--- Supplied data ---

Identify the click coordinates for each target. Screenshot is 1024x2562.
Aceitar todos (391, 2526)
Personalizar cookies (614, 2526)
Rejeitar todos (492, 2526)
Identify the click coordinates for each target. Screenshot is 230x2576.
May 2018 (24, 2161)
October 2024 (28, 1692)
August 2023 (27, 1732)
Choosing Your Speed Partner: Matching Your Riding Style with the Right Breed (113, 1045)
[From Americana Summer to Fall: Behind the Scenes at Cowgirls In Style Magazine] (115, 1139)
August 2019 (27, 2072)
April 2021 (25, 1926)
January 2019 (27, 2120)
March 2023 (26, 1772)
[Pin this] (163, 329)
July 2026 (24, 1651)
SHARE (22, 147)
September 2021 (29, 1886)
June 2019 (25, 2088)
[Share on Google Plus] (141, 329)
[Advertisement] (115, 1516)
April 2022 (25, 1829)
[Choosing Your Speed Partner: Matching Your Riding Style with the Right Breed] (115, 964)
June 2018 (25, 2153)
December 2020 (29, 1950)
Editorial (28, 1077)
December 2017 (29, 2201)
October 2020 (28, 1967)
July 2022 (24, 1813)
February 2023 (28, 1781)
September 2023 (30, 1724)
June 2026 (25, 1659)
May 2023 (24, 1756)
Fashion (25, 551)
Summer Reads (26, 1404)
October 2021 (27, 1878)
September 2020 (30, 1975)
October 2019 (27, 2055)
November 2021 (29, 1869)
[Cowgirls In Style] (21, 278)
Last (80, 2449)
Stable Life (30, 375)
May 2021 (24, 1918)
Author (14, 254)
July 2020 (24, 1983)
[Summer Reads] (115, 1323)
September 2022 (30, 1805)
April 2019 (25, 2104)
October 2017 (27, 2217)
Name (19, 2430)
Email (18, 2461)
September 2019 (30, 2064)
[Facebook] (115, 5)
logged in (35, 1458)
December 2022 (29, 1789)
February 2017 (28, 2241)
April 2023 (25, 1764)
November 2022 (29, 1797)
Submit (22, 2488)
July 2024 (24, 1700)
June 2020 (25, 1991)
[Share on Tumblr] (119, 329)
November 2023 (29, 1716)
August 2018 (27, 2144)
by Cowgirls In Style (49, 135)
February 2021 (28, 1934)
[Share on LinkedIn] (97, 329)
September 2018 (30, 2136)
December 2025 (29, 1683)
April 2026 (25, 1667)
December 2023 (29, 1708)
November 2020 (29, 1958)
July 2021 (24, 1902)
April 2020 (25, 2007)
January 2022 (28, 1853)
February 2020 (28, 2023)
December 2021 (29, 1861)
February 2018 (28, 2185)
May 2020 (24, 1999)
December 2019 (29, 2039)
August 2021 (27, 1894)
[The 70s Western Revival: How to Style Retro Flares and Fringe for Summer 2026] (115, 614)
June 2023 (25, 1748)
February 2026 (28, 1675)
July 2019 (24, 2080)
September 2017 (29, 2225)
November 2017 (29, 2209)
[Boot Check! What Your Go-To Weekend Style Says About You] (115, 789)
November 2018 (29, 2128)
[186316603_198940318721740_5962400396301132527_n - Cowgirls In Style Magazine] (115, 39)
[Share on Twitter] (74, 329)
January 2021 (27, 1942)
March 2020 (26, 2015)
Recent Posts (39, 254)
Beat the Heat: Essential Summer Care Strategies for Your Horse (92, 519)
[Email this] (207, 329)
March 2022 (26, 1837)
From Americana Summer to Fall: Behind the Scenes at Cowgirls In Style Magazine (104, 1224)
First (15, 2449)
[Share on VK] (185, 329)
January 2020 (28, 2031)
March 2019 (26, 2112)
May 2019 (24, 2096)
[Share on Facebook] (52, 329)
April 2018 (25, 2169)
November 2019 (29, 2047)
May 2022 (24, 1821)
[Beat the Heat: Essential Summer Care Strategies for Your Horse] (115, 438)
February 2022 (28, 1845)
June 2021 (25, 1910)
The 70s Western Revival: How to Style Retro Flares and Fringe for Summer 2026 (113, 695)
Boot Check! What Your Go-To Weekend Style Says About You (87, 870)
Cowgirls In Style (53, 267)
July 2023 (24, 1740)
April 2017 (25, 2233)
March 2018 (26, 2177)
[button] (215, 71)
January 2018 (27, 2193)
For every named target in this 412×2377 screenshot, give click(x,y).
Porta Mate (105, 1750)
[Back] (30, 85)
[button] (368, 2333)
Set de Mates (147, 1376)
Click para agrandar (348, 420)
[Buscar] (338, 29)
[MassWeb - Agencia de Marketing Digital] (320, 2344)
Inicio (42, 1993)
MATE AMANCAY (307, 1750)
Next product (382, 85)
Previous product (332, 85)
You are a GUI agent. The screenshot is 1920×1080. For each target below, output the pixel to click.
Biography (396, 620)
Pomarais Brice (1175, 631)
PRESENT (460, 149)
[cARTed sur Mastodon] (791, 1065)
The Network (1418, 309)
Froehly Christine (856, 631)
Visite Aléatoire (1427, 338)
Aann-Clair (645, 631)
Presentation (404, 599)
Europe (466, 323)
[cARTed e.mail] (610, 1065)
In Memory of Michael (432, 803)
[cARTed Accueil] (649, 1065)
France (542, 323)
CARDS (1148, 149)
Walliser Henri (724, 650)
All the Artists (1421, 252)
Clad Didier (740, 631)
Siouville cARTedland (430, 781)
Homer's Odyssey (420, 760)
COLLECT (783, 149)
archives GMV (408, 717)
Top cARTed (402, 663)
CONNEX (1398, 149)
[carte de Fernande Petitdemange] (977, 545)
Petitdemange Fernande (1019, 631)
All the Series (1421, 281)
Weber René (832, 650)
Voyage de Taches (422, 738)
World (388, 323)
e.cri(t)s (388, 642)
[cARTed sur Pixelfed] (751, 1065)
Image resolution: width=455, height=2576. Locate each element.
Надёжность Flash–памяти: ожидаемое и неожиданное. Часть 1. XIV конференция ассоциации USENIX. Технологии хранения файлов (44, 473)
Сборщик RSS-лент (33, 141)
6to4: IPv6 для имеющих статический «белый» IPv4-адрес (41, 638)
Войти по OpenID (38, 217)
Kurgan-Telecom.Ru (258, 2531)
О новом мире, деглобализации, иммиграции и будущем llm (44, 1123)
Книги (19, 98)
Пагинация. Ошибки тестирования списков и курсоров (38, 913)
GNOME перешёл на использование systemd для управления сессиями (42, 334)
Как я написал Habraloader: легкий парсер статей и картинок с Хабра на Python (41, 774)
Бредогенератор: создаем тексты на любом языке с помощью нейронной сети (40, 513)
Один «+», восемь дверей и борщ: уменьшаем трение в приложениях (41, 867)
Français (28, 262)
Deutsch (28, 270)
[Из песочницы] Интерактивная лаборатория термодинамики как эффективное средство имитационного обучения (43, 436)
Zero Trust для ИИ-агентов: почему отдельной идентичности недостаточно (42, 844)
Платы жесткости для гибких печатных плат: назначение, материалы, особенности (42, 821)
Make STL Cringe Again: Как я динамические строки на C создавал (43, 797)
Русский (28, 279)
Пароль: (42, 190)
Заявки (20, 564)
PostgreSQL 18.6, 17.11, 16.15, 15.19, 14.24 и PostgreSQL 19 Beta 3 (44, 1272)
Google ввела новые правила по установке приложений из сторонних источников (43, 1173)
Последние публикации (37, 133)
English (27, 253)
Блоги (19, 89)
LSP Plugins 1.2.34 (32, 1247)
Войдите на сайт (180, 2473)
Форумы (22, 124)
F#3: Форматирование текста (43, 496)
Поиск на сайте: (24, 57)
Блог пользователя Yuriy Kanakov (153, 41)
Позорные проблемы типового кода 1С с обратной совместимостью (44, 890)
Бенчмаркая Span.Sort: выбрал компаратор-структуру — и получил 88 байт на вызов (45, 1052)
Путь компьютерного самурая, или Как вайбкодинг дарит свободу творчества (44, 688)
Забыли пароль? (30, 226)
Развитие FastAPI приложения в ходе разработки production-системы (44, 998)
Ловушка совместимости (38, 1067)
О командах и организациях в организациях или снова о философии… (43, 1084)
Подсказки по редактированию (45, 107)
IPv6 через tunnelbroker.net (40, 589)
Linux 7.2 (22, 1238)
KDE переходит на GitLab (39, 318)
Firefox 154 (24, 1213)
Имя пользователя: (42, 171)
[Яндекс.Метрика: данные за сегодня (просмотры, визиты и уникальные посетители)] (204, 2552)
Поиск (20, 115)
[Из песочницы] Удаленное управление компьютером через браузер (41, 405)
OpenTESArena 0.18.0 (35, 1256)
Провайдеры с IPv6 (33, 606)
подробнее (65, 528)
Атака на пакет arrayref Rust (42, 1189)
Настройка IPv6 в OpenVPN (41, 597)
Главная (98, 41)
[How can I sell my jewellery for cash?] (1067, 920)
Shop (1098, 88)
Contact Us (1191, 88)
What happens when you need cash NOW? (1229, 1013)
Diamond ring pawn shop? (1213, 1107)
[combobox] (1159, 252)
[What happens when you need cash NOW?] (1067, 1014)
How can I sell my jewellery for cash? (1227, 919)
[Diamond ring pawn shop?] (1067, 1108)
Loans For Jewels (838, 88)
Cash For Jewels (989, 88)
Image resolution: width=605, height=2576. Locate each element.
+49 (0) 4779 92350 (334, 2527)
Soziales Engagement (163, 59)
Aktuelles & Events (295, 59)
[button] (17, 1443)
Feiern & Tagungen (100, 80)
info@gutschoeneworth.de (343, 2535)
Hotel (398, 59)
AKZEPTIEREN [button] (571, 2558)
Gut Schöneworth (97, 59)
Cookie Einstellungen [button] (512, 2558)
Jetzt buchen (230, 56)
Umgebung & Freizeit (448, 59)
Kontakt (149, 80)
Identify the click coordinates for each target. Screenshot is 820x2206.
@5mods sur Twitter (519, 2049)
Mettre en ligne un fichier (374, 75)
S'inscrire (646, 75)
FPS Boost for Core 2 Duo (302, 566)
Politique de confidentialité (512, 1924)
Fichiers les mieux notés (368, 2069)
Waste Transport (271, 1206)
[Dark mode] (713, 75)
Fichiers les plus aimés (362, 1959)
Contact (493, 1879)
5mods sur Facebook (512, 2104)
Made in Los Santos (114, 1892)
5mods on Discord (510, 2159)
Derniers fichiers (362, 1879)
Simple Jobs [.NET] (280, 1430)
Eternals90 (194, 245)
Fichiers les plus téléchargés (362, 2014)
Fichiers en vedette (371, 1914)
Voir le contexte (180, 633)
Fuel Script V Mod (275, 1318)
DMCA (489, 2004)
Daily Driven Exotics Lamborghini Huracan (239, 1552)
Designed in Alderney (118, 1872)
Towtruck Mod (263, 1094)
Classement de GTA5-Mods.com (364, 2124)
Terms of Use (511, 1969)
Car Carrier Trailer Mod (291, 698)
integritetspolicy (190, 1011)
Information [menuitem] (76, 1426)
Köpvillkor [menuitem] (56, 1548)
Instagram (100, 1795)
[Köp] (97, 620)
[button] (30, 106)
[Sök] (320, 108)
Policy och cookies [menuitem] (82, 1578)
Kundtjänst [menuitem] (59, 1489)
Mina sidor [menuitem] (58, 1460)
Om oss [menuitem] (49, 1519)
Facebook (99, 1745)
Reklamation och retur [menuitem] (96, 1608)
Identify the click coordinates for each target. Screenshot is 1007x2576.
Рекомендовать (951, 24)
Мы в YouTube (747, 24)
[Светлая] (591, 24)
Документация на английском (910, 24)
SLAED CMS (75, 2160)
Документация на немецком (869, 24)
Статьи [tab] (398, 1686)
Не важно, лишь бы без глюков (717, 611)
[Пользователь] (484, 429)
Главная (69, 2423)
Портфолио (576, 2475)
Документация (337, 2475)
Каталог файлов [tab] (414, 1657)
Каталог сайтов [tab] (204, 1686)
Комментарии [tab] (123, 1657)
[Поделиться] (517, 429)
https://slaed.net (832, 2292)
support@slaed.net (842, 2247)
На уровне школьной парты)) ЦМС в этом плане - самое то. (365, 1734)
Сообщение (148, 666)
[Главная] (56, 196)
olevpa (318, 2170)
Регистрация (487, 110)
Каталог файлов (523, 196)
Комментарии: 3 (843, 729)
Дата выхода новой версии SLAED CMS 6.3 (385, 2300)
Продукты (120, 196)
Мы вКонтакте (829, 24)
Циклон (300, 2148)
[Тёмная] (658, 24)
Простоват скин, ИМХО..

---

◆ Assigned task ◆
Using the records above, restate word for word the lines from the one with "August 2019 (27, 2072)" through the one with "[Boot Check! What", both included.

◆ Task output ◆
August 2019 (27, 2072)
April 2021 (25, 1926)
January 2019 (27, 2120)
March 2023 (26, 1772)
[Pin this] (163, 329)
July 2026 (24, 1651)
SHARE (22, 147)
September 2021 (29, 1886)
June 2019 (25, 2088)
[Share on Google Plus] (141, 329)
[Advertisement] (115, 1516)
April 2022 (25, 1829)
[Choosing Your Speed Partner: Matching Your Riding Style with the Right Breed] (115, 964)
June 2018 (25, 2153)
December 2020 (29, 1950)
Editorial (28, 1077)
December 2017 (29, 2201)
October 2020 (28, 1967)
July 2022 (24, 1813)
February 2023 (28, 1781)
September 2023 (30, 1724)
June 2026 (25, 1659)
May 2023 (24, 1756)
Fashion (25, 551)
Summer Reads (26, 1404)
October 2021 (27, 1878)
September 2020 (30, 1975)
October 2019 (27, 2055)
November 2021 (29, 1869)
[Cowgirls In Style] (21, 278)
Last (80, 2449)
Stable Life (30, 375)
May 2021 (24, 1918)
Author (14, 254)
July 2020 (24, 1983)
[Summer Reads] (115, 1323)
September 2022 (30, 1805)
April 2019 (25, 2104)
October 2017 (27, 2217)
Name (19, 2430)
Email (18, 2461)
September 2019 (30, 2064)
[Facebook] (115, 5)
logged in (35, 1458)
December 2022 (29, 1789)
February 2017 (28, 2241)
April 2023 (25, 1764)
November 2022 (29, 1797)
Submit (22, 2488)
July 2024 (24, 1700)
June 2020 (25, 1991)
[Share on Tumblr] (119, 329)
November 2023 (29, 1716)
August 2018 (27, 2144)
by Cowgirls In Style (49, 135)
February 2021 (28, 1934)
[Share on LinkedIn] (97, 329)
September 2018 (30, 2136)
December 2025 (29, 1683)
April 2026 (25, 1667)
December 2023 (29, 1708)
November 2020 (29, 1958)
July 2021 (24, 1902)
April 2020 (25, 2007)
January 2022 (28, 1853)
February 2020 (28, 2023)
December 2021 (29, 1861)
February 2018 (28, 2185)
May 2020 (24, 1999)
December 2019 (29, 2039)
August 2021 (27, 1894)
[The 70s Western Revival: How to Style Retro Flares and Fringe for Summer 2026] (115, 614)
June 2023 (25, 1748)
February 2026 (28, 1675)
July 2019 (24, 2080)
September 2017 (29, 2225)
November 2017 (29, 2209)
[Boot Check! What Your Go-To Weekend Style Says About You] (115, 789)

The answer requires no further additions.